第19話 暗黒騎士、助力を願う

淫魔女王の案内で3人(1名気絶中)は主の間へと通される。

豪奢な家具で彩られたその部屋で淫魔女王は棚の酒を手に取り、


「まずはダーリンとの再会を祝して乾杯しない? そっちの小さな子は果実水でいいかしら? あ、そっちの子はベッドに寝かしちゃっても構わないわよ」

「はい、頂きます! それとお言葉に甘えさせて頂きますね!」


貴族妹をベッドに横たわらせつつ、勇者少女は興味津々といった様子で部屋の中を見回している。
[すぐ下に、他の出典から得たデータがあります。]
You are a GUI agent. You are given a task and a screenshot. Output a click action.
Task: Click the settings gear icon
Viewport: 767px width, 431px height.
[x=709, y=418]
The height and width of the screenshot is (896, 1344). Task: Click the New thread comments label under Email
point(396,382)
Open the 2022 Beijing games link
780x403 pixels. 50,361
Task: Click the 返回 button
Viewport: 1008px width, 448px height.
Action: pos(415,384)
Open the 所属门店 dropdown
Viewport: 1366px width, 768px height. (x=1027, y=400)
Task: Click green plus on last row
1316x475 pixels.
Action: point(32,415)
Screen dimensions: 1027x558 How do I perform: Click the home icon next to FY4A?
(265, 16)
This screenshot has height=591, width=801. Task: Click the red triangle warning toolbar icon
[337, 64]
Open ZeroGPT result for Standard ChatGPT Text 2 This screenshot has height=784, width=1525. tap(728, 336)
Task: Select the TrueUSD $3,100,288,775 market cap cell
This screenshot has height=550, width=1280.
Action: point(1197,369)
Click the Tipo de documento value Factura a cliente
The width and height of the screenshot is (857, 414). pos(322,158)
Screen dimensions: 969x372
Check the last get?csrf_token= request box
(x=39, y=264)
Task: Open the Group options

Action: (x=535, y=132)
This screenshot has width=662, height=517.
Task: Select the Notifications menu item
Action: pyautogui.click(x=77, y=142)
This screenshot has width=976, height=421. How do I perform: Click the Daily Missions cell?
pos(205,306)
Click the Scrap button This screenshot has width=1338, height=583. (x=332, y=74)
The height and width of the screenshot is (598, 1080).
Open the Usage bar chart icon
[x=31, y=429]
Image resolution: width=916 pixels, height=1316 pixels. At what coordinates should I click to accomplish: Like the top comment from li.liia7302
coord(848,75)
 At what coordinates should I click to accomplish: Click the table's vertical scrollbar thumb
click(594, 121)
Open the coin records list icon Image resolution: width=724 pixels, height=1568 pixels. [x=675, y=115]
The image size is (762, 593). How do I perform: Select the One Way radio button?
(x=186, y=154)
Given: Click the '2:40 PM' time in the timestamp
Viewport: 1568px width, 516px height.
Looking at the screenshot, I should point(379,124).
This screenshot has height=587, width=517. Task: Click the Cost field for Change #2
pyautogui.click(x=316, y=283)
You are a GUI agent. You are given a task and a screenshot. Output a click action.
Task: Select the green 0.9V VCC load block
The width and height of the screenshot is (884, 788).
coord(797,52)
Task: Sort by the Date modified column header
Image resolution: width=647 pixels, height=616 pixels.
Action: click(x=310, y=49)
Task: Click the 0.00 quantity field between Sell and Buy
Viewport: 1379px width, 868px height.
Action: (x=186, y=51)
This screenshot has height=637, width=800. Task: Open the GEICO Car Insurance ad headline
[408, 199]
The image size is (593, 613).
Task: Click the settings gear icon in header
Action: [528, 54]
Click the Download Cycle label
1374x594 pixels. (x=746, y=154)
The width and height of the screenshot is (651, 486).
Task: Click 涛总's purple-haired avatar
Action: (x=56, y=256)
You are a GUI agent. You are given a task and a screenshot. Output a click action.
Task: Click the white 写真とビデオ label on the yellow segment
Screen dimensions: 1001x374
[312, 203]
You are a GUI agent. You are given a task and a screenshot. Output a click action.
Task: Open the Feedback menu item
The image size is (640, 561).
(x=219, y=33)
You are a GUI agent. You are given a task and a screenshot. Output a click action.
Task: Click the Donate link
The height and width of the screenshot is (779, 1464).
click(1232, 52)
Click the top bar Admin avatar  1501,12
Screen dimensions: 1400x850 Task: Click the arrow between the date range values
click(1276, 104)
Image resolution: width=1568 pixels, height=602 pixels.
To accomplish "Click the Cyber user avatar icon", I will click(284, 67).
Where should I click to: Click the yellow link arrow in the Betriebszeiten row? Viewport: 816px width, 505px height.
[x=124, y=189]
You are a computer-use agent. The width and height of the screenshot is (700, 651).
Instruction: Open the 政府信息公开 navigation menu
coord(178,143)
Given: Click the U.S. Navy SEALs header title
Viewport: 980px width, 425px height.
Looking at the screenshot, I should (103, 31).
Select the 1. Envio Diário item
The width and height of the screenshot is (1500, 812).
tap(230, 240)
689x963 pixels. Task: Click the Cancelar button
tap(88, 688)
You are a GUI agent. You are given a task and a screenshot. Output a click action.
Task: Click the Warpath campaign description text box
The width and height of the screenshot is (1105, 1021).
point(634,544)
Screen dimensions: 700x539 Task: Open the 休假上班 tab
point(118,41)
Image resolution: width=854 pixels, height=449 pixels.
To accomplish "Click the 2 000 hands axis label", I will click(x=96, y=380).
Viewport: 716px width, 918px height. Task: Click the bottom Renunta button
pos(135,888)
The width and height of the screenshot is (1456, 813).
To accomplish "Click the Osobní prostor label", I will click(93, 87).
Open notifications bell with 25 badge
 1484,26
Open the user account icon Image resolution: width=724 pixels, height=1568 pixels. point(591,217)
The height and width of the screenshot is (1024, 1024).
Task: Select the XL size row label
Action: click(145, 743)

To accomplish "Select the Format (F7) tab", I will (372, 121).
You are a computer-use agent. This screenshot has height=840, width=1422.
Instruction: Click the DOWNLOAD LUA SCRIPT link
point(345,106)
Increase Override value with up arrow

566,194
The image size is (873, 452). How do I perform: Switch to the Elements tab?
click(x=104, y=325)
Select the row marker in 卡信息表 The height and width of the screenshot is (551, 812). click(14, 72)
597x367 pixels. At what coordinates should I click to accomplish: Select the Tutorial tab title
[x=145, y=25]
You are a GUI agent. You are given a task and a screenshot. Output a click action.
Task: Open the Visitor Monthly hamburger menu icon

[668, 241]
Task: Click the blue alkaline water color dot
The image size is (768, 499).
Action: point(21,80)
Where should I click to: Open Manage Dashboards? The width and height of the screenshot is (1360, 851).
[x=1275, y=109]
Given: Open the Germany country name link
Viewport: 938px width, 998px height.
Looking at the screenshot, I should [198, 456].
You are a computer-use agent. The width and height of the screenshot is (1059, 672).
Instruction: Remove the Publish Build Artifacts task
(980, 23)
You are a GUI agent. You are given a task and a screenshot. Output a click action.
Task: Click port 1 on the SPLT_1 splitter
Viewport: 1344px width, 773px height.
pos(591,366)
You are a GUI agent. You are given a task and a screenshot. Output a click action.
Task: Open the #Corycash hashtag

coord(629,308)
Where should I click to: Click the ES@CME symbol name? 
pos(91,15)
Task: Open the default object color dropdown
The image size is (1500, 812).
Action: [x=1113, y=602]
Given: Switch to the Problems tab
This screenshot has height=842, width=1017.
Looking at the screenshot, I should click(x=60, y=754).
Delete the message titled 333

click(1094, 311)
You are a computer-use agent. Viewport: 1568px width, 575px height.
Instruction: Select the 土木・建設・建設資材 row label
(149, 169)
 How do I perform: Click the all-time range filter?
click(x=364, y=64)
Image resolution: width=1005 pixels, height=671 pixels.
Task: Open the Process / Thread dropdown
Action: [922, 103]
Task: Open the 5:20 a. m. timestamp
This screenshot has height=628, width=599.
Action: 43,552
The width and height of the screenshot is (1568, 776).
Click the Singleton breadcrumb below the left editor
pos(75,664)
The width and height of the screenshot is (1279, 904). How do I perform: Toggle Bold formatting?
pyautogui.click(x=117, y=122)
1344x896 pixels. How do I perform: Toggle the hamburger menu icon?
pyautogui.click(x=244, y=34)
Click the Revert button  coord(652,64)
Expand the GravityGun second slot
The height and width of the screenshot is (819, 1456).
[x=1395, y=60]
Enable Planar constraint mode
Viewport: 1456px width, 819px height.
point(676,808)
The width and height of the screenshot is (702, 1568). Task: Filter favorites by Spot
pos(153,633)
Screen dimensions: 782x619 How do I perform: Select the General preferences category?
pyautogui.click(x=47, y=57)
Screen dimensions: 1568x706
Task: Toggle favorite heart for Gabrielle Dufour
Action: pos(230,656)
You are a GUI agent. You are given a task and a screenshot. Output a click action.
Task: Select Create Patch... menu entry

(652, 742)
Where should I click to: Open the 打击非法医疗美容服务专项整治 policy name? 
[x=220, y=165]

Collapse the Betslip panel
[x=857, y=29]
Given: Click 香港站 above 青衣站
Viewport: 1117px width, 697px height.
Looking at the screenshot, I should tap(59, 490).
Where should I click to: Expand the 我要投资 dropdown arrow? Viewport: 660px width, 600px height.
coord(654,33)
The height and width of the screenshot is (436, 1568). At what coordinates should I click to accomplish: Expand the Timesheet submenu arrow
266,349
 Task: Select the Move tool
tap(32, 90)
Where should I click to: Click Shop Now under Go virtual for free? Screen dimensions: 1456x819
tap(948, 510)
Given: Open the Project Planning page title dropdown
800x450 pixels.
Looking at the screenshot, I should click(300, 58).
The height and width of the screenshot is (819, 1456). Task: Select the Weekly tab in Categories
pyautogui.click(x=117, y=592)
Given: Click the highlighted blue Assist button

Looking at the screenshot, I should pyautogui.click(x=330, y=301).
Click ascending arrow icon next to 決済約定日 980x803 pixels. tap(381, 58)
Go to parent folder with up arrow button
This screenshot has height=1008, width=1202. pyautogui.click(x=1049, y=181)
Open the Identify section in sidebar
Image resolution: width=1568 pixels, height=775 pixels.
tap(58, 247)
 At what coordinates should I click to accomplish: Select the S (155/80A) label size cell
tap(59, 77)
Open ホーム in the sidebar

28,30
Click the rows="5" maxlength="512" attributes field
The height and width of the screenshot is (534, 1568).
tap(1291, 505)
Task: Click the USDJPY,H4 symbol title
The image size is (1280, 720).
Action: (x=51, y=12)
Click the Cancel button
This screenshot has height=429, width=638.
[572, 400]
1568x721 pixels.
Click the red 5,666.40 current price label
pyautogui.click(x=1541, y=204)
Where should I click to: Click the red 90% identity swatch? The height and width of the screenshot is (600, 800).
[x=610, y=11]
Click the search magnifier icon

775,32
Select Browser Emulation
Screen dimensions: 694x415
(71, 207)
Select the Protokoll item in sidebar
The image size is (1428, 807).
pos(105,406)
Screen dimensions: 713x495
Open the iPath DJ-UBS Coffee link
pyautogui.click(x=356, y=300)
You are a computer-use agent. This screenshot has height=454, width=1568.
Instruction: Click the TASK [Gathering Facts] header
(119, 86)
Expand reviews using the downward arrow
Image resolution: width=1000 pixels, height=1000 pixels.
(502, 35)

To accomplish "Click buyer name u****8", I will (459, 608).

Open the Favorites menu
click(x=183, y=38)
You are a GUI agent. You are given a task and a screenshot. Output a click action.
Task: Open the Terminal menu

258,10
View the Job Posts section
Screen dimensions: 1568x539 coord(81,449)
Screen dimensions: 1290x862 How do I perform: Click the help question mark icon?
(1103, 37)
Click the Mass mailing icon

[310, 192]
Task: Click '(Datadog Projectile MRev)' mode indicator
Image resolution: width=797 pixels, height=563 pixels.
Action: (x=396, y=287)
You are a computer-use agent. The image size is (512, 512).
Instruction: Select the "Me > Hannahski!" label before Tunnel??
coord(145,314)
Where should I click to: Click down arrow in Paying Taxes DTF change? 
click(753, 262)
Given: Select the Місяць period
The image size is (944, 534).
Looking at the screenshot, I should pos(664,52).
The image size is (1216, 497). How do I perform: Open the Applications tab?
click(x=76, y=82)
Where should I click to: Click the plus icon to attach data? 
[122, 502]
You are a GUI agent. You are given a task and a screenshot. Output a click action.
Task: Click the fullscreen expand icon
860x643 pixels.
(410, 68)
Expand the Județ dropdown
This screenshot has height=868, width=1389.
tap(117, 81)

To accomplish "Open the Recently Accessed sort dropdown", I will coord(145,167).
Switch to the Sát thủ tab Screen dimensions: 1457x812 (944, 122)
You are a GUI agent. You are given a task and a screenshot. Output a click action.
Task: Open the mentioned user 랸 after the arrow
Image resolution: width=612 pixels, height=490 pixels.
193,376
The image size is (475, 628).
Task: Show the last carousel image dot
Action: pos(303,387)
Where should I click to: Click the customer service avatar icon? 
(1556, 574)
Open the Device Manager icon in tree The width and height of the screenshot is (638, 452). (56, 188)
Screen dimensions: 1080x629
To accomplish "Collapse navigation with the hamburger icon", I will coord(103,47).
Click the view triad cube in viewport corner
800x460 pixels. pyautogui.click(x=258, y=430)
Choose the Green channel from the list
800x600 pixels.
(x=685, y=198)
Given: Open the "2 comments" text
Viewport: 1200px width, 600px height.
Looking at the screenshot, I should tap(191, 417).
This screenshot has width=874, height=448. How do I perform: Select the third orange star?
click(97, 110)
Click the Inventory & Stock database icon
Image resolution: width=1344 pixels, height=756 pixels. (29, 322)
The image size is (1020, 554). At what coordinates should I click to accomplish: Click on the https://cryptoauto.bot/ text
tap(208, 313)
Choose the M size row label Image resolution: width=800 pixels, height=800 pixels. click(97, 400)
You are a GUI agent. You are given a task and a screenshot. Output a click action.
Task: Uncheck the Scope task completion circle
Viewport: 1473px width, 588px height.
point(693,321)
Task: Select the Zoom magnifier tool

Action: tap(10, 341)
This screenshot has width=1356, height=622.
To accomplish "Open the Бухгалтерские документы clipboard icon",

物語の中の部屋のようでいつもより軽く興奮気味なようだ。


「あぁ、では戴こう。 再会を祝して」


差し出されたグラスを手に取り、酒を呷る。


「再会を祝して」


それをうっとりとした様子で眺めていた淫魔女王も手に持っていた酒を口に含み、どこか芝居染みた所作でゆっくりと呑み込む。

その一連の艶めかしい仕草を見ていた勇者少女が「これが大人の女…! お母さんとは違うタイプの…!」と妙に感心していたりする。


「ふふっ、いつものお酒でもダーリンと一緒だと思うと美味しく感じるわね」


ぺろりと淫靡に舌なめずりする淫魔女王に対して暗黒騎士はといえば一々嘘くさいし、やたらとこっちにアピールしてくるのが苦手なんだよなぁと心の中で思っているのだけれど。


「さぁ、飲んで飲んで!」


そんな暗黒騎士の胸の内なぞ知らずに淫魔女王はどんどんと酒を注いでいく。


「お、おい! 我は軽くでよいぞ! まだ日が高いではないか!」

「いいからいいから!」


実はこれも淫魔女王による酔わせて一発しっぽり作戦の一環なのだが、この作戦には大きな誤算がある事をこの時は理解していなかった。





「だぁ~かぁ~らぁ~、なんでダーリンは8年もあたしのこと放ったらかしにして何処かに行っちゃってたのさぁ~」

「言わん事ではない…」


自分の腕に絡みつきながら管を巻いている淫魔女王の姿に暗黒騎士は目を手で覆っている。 そう、当の本人が酒に弱いのである。

ちなみに少女二人は飽きて寝てしまった勇者少女と仲良くすぴすぴとベッドで寝息を立てているのでこの惨状は見られていない。


「それ、顔を上げよ、そしてこれを呑むがいい」


酔い覚ましを取り出しつつ、それを淫魔女王に渡そうとすれば、


「や~ん、あ~んってして飲ませてくれなきゃヤダ~」

「あぁもう、暴れるな!」


そうやって甘えながら駄々を捏ねる淫魔女王に悪戦苦闘しつつ、酔い覚ましを強引に飲ませて暫くすれば、


「……死にたい。 威厳が…そもそも堕落と誘惑が専門なのに…」


部屋の隅で体育座りで沈み込む淫魔女王。

差しで飲むと大体このパターンなので尚更苦手なんだよなと改めて心の中で思う暗黒騎士。


「そういえば、何の用でダーリンはここに来たの? なんであれあたしの力が必要なんでしょ?」


顔を上げた淫魔女王が暗黒騎士に質問を投げかける。


「あぁ、そうであったな。 実は今我が鍛えているこの子達にお主の魔術を教えてやってほしい」


暗黒騎士の予想の斜め上の答えに淫魔女王は思わず立ち上がる。


「ハァ!? どう見ても人間でしょ、そいつら!?」

「その通りだが、我の見込み通りなら素質は我以上だ」


暗黒騎士の含みのある言葉に溜息をつきつつ、そういえばこういう性格だったと諦める。


「まぁ、良いわよ。どうせ暇してたし」


呆れつつも、好いた男の頼みを断り切れずに了承する淫魔女王。チョロい。


「助かる。 そういえば、暇という事はそろそろ魔界は統一できたのか? あやつは夢を叶えた訳だな」


友の事を思い浮かべ、暗黒騎士は笑みを漏らす。

しかし、淫魔女王はその言葉に怪訝そうな表情を浮かべ、


「もしかして…ダーリン知らないの? 死んだわよ、彼」


暗黒騎士の思いもよらぬ言葉を投げかけた。


勇者歴8年:暗黒騎士、友の死を知る。